-- Start DATA --

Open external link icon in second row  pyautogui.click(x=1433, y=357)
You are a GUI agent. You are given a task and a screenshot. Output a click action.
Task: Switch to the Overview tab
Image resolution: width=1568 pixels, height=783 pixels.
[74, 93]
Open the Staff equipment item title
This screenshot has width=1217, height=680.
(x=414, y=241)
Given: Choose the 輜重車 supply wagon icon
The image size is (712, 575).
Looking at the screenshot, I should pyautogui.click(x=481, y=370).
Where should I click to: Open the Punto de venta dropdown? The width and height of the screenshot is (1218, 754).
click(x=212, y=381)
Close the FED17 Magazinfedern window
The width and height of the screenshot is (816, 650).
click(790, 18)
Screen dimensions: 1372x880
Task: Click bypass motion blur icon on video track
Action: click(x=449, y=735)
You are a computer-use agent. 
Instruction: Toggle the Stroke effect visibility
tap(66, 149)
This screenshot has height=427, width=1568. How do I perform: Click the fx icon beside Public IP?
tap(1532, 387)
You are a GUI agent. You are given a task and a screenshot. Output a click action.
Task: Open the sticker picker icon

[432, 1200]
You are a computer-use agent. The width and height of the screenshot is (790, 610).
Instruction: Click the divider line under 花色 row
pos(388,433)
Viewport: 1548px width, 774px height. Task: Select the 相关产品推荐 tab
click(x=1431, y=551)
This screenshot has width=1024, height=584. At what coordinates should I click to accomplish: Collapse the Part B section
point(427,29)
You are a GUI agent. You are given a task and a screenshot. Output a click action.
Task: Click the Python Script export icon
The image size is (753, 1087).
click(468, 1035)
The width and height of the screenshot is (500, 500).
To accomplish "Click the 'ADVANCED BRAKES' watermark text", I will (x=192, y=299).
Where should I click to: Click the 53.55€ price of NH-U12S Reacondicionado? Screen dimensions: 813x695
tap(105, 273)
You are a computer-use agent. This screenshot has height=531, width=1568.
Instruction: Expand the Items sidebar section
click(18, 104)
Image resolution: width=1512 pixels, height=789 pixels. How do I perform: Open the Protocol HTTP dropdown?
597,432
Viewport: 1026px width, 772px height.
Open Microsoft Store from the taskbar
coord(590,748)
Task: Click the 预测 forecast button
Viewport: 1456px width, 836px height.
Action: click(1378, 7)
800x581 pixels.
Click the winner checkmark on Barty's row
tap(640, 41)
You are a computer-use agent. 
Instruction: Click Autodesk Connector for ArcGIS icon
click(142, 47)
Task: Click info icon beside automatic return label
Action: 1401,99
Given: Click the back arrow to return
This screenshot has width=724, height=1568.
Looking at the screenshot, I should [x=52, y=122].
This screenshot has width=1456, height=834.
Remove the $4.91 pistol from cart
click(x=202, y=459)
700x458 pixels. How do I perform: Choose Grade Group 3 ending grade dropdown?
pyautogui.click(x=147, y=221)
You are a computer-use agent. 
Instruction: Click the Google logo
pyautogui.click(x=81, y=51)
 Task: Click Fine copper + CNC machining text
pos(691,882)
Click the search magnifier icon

-- End DATA --

*SHORT PROBLEM*.
Gather every line from the entries above that contains the string "pixels". Treat case as significant, so a match must have the same uppercase and lowercase letters.

*FINAL RESULT*.
Image resolution: width=1568 pixels, height=783 pixels.
Image resolution: width=1512 pixels, height=789 pixels. How do I perform: Open the Protocol HTTP dropdown?
800x581 pixels.
700x458 pixels. How do I perform: Choose Grade Group 3 ending grade dropdown?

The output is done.